## EXERCISE AIM
How many lines in the records below contain the word "node"? Answer with the number alone.

[Opening INFORMATION SUPPLIED section]

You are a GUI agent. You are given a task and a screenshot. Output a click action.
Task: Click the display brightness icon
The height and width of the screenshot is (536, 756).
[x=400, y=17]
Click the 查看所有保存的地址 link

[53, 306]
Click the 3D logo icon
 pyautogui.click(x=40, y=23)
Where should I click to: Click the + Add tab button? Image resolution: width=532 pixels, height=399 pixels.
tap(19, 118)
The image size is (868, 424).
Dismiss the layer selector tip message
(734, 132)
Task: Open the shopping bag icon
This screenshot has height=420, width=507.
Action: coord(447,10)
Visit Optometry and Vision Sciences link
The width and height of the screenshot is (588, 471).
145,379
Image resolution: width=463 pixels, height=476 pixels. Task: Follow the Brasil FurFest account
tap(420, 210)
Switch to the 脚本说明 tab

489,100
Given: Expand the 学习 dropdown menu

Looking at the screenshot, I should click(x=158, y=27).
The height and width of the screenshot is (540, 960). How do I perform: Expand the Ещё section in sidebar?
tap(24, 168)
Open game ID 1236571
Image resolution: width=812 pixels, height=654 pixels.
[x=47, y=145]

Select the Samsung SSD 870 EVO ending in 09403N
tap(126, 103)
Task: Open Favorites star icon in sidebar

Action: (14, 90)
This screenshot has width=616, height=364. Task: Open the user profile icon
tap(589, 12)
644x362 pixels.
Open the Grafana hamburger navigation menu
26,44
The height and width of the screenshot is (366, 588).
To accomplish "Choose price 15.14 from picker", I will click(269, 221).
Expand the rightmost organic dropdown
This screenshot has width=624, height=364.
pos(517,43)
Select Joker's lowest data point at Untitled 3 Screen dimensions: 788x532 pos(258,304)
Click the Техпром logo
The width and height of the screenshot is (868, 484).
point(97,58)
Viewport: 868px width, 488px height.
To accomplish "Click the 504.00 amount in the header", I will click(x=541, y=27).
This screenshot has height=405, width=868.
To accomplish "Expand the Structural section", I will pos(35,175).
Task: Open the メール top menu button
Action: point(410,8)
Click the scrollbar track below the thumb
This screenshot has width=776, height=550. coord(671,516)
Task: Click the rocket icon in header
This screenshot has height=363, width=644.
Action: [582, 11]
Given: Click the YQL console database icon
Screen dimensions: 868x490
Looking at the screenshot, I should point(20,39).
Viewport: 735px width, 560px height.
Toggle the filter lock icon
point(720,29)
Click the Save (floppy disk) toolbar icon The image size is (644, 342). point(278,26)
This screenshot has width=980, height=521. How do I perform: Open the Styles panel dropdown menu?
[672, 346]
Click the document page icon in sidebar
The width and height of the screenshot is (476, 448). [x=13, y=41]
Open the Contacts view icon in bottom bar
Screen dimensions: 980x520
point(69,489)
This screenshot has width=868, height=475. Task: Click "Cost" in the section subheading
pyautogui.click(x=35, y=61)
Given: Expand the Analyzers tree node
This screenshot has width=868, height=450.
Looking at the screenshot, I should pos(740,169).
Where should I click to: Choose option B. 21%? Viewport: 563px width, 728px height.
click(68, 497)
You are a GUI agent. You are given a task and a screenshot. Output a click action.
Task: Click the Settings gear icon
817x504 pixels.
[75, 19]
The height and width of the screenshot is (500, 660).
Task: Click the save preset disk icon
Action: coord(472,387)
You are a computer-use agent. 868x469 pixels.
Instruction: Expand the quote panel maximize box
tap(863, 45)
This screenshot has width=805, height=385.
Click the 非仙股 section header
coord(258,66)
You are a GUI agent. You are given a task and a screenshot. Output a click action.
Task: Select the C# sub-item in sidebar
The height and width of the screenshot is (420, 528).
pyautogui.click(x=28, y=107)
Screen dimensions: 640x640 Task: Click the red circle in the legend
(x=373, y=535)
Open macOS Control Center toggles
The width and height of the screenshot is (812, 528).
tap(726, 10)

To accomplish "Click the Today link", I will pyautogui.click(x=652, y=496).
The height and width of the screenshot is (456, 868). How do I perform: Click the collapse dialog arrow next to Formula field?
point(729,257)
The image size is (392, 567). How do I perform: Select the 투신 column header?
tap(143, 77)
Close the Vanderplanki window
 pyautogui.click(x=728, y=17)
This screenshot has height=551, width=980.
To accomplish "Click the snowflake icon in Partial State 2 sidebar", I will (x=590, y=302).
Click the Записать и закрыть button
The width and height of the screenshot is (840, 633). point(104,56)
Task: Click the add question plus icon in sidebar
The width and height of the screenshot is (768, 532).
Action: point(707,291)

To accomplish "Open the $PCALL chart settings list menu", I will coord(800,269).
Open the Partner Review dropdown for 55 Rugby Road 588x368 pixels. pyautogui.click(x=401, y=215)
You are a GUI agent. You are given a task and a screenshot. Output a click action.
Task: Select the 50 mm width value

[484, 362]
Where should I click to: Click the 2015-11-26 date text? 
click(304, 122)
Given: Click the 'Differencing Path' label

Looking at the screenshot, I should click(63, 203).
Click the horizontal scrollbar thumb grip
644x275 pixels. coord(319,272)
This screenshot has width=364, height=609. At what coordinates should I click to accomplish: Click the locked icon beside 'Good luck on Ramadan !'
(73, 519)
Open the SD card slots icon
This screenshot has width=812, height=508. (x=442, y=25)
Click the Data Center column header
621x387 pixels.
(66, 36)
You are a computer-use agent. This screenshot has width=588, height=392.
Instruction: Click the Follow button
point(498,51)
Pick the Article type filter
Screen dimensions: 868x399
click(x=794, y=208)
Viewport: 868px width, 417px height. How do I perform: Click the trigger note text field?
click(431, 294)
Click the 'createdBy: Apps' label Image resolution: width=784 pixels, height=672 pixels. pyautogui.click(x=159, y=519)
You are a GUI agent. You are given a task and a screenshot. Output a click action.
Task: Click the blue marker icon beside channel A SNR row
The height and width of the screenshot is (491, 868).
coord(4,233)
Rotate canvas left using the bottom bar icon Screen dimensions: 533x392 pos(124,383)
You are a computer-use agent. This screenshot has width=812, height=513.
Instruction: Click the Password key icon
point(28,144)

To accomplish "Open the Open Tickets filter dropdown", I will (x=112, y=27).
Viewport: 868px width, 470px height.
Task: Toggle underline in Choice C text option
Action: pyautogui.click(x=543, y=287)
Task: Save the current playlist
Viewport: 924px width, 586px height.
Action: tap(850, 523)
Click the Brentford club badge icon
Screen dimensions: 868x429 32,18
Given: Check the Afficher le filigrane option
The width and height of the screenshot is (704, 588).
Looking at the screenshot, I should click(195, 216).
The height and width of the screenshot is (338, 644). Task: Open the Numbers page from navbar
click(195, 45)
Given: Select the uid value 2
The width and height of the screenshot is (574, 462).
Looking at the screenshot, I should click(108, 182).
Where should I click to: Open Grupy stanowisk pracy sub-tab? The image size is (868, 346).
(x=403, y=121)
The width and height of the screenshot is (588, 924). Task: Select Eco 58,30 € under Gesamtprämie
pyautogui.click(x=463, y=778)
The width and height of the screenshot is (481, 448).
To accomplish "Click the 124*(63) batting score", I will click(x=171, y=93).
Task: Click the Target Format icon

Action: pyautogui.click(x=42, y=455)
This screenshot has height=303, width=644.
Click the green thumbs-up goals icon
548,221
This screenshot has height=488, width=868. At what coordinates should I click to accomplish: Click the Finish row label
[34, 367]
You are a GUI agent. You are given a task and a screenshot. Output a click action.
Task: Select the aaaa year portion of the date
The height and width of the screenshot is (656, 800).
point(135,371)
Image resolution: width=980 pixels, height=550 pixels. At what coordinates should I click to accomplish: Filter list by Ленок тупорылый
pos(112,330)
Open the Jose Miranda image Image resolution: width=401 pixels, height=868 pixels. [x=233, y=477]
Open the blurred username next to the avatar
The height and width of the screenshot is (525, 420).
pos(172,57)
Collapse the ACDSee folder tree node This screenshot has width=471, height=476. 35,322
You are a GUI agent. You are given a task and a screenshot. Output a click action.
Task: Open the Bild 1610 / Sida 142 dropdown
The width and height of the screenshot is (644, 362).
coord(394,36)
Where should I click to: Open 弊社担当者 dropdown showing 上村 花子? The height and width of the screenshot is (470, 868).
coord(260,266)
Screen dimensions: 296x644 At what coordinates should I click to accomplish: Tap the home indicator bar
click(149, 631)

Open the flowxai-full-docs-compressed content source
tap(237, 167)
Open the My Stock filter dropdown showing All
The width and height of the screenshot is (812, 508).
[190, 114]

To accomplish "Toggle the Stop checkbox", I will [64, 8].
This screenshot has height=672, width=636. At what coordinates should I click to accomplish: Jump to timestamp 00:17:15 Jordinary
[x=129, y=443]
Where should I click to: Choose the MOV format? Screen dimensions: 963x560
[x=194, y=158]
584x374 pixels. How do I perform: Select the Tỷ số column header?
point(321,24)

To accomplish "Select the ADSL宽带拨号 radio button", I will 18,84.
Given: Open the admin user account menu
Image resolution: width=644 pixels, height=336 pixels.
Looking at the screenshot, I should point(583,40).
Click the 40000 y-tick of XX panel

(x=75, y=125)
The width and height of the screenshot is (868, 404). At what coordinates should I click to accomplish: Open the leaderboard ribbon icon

[Closing INFORMATION SUPPLIED section]

## REPLY TO THE TASK
2